> [DOCUMENT EXTRACT]
▬▬▬▬▬▬

Even though upon his return at Apple, Steve Jobs decided against licensing OS X to other computer makers, the exec wanted to make an exception with Sony, a company he deeply admired. Ex-Sony president Kunitake Ando revealed to Japanese reporter Nobuyuki Hayashi in an interview that Jobs wanted Sony to sell a Mac OS-running Vaio laptop in 2001.
The two met in late 2001 in Hawaii, where Sony execs were on Christmas holiday. “Steve Jobs and another Apple executive were waiting for us at the end of the golf course holding Vaio running Mac OS,” Ando said. However, apparently “most of the Vaio team opposed the idea wondering whether such a move was worth pursuing at a time Sony’s laptop family was fully optimized for Windows and was gaining popularity with consumers.
Since then, Apple’s OS X grew stronger and stronger, and, even though it never threatened the market share of Windows devices, it enjoyed impressive sales – even Google requires employees to choose a Mac for business purposes. Meanwhile, PC shipments have decreased at a faster rate than Mac sales, facing tremendous competition from “post-PC” devices including smartphones and tablets. Now, Sony is rumored to sell its Vaio division to Lenovo, the Chinese giant who recently announced its intention of taking Motorola off of Google’s hands.

▬▬▬▬▬▬

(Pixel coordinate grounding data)
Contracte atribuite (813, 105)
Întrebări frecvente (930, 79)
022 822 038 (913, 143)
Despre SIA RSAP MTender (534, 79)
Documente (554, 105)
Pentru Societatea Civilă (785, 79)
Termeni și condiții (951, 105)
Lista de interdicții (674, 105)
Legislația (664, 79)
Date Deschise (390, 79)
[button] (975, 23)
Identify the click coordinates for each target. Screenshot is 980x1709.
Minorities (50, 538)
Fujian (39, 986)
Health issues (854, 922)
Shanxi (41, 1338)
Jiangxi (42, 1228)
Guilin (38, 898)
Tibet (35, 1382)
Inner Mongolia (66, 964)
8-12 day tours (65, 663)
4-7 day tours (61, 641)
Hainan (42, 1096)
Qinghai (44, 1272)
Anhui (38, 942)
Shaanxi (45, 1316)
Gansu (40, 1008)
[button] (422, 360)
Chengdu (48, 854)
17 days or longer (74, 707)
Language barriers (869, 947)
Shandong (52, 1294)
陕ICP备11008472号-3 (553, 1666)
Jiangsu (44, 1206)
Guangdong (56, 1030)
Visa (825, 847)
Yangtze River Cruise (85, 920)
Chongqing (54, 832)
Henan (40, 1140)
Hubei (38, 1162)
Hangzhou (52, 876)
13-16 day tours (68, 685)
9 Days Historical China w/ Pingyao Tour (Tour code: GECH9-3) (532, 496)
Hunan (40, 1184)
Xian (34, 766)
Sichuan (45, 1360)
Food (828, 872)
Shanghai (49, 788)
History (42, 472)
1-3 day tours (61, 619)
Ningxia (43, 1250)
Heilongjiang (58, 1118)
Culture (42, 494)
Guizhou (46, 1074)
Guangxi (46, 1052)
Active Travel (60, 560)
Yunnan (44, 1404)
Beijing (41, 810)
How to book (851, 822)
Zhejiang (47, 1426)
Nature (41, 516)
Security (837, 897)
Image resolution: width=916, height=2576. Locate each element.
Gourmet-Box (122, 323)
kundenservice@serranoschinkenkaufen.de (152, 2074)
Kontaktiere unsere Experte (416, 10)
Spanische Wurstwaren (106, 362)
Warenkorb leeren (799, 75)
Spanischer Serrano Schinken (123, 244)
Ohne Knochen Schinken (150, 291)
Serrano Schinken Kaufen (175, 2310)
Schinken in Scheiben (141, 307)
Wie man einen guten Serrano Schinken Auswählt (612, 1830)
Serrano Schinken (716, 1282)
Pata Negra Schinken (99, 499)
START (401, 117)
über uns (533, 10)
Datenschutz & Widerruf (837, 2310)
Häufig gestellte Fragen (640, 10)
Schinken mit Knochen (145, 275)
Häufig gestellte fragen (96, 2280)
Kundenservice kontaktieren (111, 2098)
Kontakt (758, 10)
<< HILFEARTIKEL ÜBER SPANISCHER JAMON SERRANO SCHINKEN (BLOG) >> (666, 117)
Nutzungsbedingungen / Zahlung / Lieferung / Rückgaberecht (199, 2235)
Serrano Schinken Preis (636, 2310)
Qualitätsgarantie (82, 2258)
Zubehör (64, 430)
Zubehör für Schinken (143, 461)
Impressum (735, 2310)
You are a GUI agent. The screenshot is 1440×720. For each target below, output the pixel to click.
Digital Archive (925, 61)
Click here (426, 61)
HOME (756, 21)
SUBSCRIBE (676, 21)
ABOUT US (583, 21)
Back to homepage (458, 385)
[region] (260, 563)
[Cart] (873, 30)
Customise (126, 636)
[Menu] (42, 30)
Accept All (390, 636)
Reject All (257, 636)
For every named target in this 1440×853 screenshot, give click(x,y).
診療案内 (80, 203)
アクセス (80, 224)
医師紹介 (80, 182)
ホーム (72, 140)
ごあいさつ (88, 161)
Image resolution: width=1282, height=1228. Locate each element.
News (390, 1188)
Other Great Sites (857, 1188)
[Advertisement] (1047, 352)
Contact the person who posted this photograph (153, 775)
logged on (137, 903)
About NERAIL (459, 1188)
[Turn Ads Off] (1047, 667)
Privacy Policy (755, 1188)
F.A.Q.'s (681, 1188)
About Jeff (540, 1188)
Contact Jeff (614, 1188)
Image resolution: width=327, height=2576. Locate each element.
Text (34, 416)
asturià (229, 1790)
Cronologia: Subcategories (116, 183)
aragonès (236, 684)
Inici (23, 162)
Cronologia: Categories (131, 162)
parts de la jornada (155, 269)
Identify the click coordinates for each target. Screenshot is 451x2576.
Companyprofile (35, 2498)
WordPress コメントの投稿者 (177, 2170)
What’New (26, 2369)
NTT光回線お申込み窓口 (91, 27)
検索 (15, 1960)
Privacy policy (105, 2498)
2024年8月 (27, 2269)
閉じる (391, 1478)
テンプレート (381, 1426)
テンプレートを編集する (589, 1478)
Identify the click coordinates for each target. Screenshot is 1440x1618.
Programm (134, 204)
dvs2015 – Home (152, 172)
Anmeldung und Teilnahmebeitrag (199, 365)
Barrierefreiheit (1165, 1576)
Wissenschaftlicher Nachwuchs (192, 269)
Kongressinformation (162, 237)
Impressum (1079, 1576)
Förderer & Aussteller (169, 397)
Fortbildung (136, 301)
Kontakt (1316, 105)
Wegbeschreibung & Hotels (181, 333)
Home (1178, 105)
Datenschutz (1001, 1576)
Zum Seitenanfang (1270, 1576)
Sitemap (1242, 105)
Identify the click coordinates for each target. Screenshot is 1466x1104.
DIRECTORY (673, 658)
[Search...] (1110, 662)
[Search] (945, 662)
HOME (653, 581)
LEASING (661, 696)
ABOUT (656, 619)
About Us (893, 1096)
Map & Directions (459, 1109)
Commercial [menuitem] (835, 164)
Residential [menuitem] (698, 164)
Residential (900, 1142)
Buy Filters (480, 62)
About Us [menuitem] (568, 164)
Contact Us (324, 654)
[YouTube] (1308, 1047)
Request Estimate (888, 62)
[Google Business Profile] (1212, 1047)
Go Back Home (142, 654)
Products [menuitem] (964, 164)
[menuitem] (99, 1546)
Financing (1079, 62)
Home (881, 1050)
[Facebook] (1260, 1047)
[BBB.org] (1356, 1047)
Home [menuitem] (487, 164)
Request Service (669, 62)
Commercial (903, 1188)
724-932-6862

▬▬▬▬▬▬

> [ASSIGNED TASK 1] Name every company the text about Steve Jobs offering Mac OS to Sony mentions by name.
> [ASSIGNED TASK 2] Write the next paragraph of the text about Steve Jobs offering Mac OS to Sony, following on from its final sentence.

> [ANSWER 1] Apple, Sony, Google, Lenovo, Motorola

> [ANSWER 2]
As for Jobs, the same reporter revealed he was in close contact with Sony execs during the time, was very familiar with the company’s products and visited its headquarters many times. Products such as Sony’s CyberShot camera line and SonyStyle retail store may have further impressed the Apple co-founder and former CEO.
Apparently, Jobs said about a CyberShot camera that “if this thing had a built-in GPS, I can record everything that happens [in] my life.” Ando revealed that “this idea of built-in GPS for camera originated from Jobs.” But Sony also inspired Jobs to further pursue his Apple retail store dreams when Ando told him that SonyStyle stores help the company tell customers what they can do with Sony products. “And that is what we want to do at our retail store.” To this, Jobs replied “and that is exactly what we need.” But Jobs, who was quick to tell his opinion on new Sony products also criticized Sony’s use of discs with the PlayStation Portable, telling Ando that “discs are so out-of-date.”